Young people later identified as local school students aged 15-16 threw rocks against the mosque in the city of Dzerzhinsk Friday, the day before Muslims celebrate the birth of the Prophet Mohammed. On Saturday, a petrol bomb was thrown into the mosque.
Local police said it was the latest in a string of similar attacks on places of worship reported in the region this year, including on an Orthodox church and a synagogue in Nizhny Novgorod, the regional center.
Umar-khazrit Idrisov, Muslim leader in Nizhny Novgorod Region, said judicial unwillingness to treat such incidents as attempts to fuel ethnic and religious hatred contributed to further attacks.

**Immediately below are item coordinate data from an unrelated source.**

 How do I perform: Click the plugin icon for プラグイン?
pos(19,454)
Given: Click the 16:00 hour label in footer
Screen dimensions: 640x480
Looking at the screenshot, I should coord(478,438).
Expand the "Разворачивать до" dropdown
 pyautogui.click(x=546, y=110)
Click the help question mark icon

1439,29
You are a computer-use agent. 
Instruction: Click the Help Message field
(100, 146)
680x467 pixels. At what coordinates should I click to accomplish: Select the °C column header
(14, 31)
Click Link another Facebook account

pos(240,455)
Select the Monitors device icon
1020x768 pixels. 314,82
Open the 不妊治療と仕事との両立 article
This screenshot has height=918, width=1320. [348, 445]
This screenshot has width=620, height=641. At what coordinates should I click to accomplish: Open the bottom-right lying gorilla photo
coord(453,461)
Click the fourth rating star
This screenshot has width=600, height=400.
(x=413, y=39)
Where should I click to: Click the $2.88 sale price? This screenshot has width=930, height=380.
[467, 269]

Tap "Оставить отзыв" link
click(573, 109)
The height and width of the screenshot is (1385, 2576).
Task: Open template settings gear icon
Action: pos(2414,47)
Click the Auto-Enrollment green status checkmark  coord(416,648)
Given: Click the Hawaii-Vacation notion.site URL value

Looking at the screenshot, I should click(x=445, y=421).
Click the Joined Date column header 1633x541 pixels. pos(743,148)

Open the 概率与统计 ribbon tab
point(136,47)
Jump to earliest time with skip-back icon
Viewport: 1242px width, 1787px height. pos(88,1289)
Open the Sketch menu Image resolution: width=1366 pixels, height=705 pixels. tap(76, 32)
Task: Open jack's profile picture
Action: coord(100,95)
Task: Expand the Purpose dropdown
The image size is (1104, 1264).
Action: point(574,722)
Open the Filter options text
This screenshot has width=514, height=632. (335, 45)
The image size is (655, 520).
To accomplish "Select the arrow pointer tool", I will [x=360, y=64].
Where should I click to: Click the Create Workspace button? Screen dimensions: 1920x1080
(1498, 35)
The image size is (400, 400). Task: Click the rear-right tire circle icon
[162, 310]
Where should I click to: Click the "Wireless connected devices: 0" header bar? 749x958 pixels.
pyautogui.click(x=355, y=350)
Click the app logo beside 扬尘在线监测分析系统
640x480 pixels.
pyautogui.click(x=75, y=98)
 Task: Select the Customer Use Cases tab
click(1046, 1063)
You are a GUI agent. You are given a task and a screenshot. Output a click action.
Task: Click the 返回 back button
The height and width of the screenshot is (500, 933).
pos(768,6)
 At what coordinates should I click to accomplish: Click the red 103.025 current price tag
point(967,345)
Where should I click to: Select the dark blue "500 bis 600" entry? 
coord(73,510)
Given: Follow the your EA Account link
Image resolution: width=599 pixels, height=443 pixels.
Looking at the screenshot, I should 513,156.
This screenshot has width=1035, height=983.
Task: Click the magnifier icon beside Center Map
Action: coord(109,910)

Police and the judiciary treat such incidents as acts of hooliganism.
"Hooliganism is when lamps are removed from entrance halls or garbage is thrown onto the streets, but not when children are killed because of racial hatred or our temples are desecrated," Idrisov said in an apparent reference to the murder of a nine-year-old Tajik girl in St. Petersburg in February 2004.
The jury convicted the main defendant in the trial of robbery and hooliganism, and cleared him of murder charges. Six others were found guilty of hooliganism, and another was cleared of all charges.
Racially- and religiously-motivated attacks have been reported in many Russian cities, St. Petersburg and Voronezh, in central Russia, being the most notorious in this respect.
Moscow too witnessed a shocking attack on a synagogue January 11, 2006, when a 20-year-old man stabbed nine worshippers with a hunting knife.
On April 1, some 15 men attacked a culture official and famous singer from Russia's North Caucasus republic of Kabardino-Balkaria, who suffered a broken cheekbone and other injuries. Witnesses said the attackers were shouting "Russia is for Russians!"
The incidents have prompted Russian and foreign human-rights groups to raise concerns over the alarming spread of racist and xenophobic attitudes in the country.